Some books are classics. You read them, you reference them, you let them gather dust on the shelves until one day something jogs your memory and makes them vital again. This, along with other more obsessive reasons, is why I tend to collect design books with never any thought of letting them go. And design books tend to be heavy, sometimes in content, and often in heft.
:: image via Architecture.MNP
No book proves both of these points like Christopher Alexander’s tome, ‘A Pattern Language’. Written in 1977, this book elucidates a series of broad to specific patterns of development. The recent post by Architecture.MNP linked to a fantastic online version of the pattern language – which seems even more useful when framed in a hypertext format. Building on the strengths of the linking pattern heirarchy, this online tool allows you to access the pattern with paging through the book, even including illustrations. Each one is nested within a larger order of magnitude, and reduced to smaller constituent parts. For instance, Pattern #14: Identifiable Neighborhood, is connected from:
“… the Mosaic Of Subcultures (8) and the Community Of 7000 (12) are made up of neighborhoods. This pattern defines the neighborhoods.”
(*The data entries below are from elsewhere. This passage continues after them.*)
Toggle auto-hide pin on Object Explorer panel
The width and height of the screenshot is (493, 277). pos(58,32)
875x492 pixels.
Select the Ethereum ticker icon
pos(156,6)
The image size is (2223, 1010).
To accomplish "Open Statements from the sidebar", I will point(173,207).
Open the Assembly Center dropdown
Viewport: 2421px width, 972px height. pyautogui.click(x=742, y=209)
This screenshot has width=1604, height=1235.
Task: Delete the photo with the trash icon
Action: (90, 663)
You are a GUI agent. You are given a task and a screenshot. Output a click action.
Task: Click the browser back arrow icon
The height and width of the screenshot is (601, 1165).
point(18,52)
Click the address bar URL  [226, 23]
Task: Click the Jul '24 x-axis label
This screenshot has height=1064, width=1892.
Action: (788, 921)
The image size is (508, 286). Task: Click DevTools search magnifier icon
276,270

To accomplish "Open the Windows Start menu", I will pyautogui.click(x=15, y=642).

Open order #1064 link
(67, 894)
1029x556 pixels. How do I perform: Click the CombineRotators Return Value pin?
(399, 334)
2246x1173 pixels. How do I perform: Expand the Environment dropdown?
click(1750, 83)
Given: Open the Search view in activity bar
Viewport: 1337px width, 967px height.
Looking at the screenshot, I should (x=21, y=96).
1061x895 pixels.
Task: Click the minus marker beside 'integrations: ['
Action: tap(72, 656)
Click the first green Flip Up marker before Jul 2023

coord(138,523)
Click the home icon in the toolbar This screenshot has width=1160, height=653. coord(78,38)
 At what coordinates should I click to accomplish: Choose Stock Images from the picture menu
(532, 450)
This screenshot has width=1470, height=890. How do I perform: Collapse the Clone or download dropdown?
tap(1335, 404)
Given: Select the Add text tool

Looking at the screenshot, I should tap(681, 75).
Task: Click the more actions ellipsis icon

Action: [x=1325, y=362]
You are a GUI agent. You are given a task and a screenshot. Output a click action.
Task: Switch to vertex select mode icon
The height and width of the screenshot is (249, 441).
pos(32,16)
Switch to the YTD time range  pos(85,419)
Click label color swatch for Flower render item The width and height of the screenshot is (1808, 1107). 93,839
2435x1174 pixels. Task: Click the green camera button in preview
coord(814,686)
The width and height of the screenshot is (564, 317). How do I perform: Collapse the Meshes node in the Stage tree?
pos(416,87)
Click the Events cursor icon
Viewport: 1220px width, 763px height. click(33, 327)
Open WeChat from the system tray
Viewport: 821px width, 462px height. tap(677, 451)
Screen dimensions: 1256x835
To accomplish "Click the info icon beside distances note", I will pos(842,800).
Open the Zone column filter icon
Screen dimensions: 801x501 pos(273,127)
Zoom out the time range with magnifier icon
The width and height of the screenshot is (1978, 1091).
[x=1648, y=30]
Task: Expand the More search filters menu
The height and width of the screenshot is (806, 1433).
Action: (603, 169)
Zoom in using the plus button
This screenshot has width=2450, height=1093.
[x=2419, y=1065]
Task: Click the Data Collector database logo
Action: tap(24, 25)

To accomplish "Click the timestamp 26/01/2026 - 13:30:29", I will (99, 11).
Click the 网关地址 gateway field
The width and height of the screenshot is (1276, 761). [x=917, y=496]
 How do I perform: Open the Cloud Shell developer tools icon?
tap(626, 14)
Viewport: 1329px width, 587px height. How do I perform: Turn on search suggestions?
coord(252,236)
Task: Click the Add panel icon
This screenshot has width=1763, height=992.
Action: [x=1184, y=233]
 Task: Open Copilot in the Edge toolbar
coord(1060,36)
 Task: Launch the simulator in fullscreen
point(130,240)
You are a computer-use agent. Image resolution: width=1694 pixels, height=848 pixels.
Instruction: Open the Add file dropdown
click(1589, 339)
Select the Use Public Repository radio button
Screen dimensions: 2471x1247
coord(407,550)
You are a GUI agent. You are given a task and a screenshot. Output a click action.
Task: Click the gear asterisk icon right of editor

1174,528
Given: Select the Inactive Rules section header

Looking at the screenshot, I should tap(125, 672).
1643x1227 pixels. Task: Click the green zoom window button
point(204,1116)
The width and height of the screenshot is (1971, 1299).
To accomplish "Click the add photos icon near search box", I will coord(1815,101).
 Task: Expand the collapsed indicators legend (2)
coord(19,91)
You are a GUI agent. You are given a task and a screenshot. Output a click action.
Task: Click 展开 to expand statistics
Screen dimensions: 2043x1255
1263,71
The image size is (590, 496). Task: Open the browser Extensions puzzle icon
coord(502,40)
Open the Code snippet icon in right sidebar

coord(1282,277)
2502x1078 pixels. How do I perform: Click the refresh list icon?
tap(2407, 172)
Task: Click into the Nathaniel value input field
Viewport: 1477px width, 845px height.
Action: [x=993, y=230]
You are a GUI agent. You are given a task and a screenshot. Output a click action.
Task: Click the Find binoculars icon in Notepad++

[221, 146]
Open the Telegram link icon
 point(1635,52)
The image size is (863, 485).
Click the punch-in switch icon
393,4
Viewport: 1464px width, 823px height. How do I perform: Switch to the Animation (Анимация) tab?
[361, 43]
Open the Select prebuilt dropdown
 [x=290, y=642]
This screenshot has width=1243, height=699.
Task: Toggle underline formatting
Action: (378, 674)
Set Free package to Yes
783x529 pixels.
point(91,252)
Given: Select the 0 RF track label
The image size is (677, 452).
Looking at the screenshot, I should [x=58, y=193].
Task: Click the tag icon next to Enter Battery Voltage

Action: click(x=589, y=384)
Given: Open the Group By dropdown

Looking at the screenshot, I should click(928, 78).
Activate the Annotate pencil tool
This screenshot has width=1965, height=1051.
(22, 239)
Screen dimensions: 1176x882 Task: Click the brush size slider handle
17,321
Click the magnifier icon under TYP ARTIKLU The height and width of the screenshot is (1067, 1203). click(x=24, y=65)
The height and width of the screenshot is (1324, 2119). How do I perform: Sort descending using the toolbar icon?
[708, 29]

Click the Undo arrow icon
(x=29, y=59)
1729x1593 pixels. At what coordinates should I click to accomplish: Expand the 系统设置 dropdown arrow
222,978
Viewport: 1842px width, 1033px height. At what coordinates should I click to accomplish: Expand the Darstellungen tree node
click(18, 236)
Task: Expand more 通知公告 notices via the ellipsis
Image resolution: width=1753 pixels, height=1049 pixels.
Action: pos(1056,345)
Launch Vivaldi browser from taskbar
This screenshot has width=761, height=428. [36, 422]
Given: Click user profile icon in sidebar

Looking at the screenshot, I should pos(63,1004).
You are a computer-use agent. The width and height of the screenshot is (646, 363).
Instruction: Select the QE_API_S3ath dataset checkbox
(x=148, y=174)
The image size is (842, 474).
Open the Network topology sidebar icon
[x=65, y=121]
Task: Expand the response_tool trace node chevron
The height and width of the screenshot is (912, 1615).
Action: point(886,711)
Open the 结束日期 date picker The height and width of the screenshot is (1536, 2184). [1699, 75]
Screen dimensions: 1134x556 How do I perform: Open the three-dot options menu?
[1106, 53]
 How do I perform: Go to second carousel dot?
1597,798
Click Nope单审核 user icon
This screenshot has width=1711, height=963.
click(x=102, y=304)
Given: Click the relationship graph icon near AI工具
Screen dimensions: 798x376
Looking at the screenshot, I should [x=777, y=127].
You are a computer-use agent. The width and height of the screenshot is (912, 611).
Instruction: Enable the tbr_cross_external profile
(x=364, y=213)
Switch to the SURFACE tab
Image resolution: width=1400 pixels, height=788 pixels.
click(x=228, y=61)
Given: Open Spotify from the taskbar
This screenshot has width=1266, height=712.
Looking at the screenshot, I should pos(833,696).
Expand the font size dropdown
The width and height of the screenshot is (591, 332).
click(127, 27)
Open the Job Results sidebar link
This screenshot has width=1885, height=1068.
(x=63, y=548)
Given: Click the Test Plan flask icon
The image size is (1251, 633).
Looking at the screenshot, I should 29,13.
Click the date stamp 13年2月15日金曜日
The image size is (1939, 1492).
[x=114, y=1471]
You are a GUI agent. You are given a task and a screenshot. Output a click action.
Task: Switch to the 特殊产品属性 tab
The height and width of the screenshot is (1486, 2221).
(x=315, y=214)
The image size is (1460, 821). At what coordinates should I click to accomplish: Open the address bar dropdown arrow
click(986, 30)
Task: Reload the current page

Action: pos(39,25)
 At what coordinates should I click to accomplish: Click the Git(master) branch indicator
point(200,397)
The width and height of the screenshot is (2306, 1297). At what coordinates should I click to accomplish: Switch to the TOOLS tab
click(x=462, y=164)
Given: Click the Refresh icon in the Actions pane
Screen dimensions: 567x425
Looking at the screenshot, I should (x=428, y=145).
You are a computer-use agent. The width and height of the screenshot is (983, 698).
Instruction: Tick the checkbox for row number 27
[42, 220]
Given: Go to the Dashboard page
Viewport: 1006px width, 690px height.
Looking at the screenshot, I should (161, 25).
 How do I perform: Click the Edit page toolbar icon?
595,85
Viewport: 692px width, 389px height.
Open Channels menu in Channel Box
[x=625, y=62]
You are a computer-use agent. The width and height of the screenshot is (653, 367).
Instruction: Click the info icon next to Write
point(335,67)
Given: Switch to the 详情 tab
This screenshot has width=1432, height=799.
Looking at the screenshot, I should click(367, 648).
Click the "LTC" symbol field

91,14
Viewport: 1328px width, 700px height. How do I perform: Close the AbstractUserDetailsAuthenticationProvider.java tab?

These are further reduced to the parts that:
“…mark the neighborhood, above all, by gateways wherever main paths enter it – Main Gateways (53) – and by modest boundaries of non-residential land between the neighborhoods – Neighborhood Boundary (15). Keep major roads within these boundaries – Parallel Roads (23); give the neighborhood a visible center, perhaps a common or a green – Accessible Green (60)‹or a Small Public Square (61); and arrange houses and workshops within the neighborhood in clusters of about a dozen at a time – House Cluster (37), Work Community (41)…. “
The online version allows for simple jumping from point to point, and back, which is a true mark of the successful pattern – context and detail. The site includes illustrations from the book, such as this visual discription of Pattern #4: Agricultural Valleys:
:: image via A Pattern Language
The language is timeless, although the vocabulary may be in need of updating. For instance, usage of the term ‘green street’ has evolved, and the concept remains, but as seen in Pattern #51 – Green Streets, the definition differs somewhat from our current use:
“There is too much hot hard asphalt in the world. A local road, which only gives access to buildings, needs a few stones for the wheels of the cars; nothing more. Most of it can still be green.”
:: image via A Pattern Language
While the original pattern still has merit, the idea of pattern languages is an interesting point-of-departure for any type of analytical undertaking. An example, somewhat dated as well, takes the idea to separate application of the principle, Ecotrust developed their Conservation Economy Pattern Language, the goal to provide a framework for an “…ecologically restorative, socially just, and reliably prosperous society.”
More recent, Alexander’s new series is a four-volume set entitled The Nature of Order, investigating a broad world-view of architecture in four parts: The Phenomenon of Life, The Process of Creating Life, A Vision of a Living World, and The Luminous Ground. I have yet to check this out, other than a cursory glance at the bookstore, but i imagine they involve some density – and patience to get through, but alas, something as light as understanding the Nature of Order should require a bit of heavy thinking.